At the same time her Pentagon-inspired image as war hero has been exposed as propaganda, Jessica Lynch has done something genuinely heroic.

Indeed, the can't-miss-story of the small-town West Virginia girl is a classic lesson in the use and abuse of heroic images.

She was first offered to the public as a classic war hero in a Washington Post story reporting a version of events supplied by the Pentagon. The article portrayed Lynch as a valiant soldier who fought off her Iraqi assailants to the last bullet, and who was then rescued from captivity in a blazing fire-fight.

Bit by bit, that story was questioned. It seems now that Lynch never fired a shot, that her wounds were all sustained in an automobile accident, and that her rescuers met no armed resistance. She herself claims to have no memory of her capture. She also asserts that she's not a hero at all, and that the military was wrong to use her as an icon for its own purposes.

She told Diane Sawyer, "They used me as a way to symbolize all this stuff....It's wrong."

Society has a long-standing but silent agreement with its soldiers, especially those singled out as heroes. In order to make a war possible, we need to believe that the war serves just causes, that our actions in war are civilized and humane, and that we represent the side of decency and the right. During the war itself, a government exerts great effort to preserve all these appearances.

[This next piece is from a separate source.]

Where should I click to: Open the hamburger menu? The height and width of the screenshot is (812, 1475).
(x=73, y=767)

Our soldiers, however, see the reality of war. They cannot help but witness the brutality and moral complexities which the government tries its best to hide from the rest of us. These soldiers have the opportunity to challenge the government's chosen narrative.

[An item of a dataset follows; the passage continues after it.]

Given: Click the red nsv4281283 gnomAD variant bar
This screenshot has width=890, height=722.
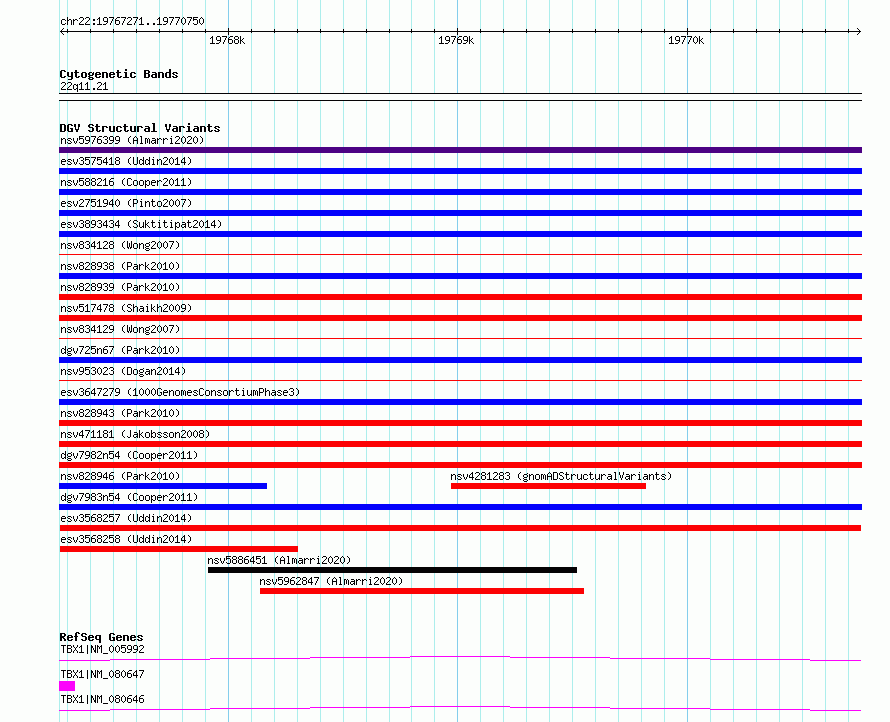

The public, on the other hand, often does not want to hear that narrative challenged. We prefer the elegant moral simplicity of a story which casts us as the righteous heroes and the enemy as villains. So we strike a deal with the soldiers: Don't tell us what it's really like, we say. Don't tell us about the horrors you've seen, don't expose the lies you know have been told. In exchange, you'll be our hero. We'll praise you to the skies for your courage, we'll hold parades in your honor. Some lucky few we'll even turn into well-compensated icons of our national righteousness. All we ask is that you stick to the script.

To her credit, Jessica Lynch refused to accept this deal.

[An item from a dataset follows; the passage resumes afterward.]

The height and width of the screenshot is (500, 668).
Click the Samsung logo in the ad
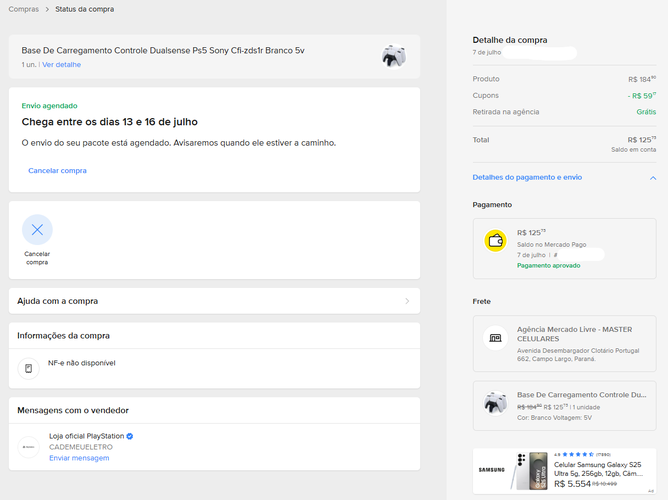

To be sure, she has not come out as an opponent of the war — she's not like the Vietnam vets who protested the Vietnam War and were pilloried for it. Moreover, she has garnered a book deal, a TV movie, and several high profile interviews from her sudden celebrity. But in refusing to be a partner in her own lionization, and in refusing all of the future benefits that such a treatment would bring, she has acheived a degree of dignity that demands respect.

The propaganda machine works in part by taking likeable, sympathetic figures and linking them to the war. If you like and admire this person, they say, how can you challenge the purpose for which this person is fighting? It tries to paint the whole war effort with the attractiveness and nobility of one little part.

Jessica Lynch has refused to be used as a human cog in the propaganda machine. That is an act which genuinely deserves our admiration.

This article orginally appeared in the San Jose Mercury News on November 21, 2003.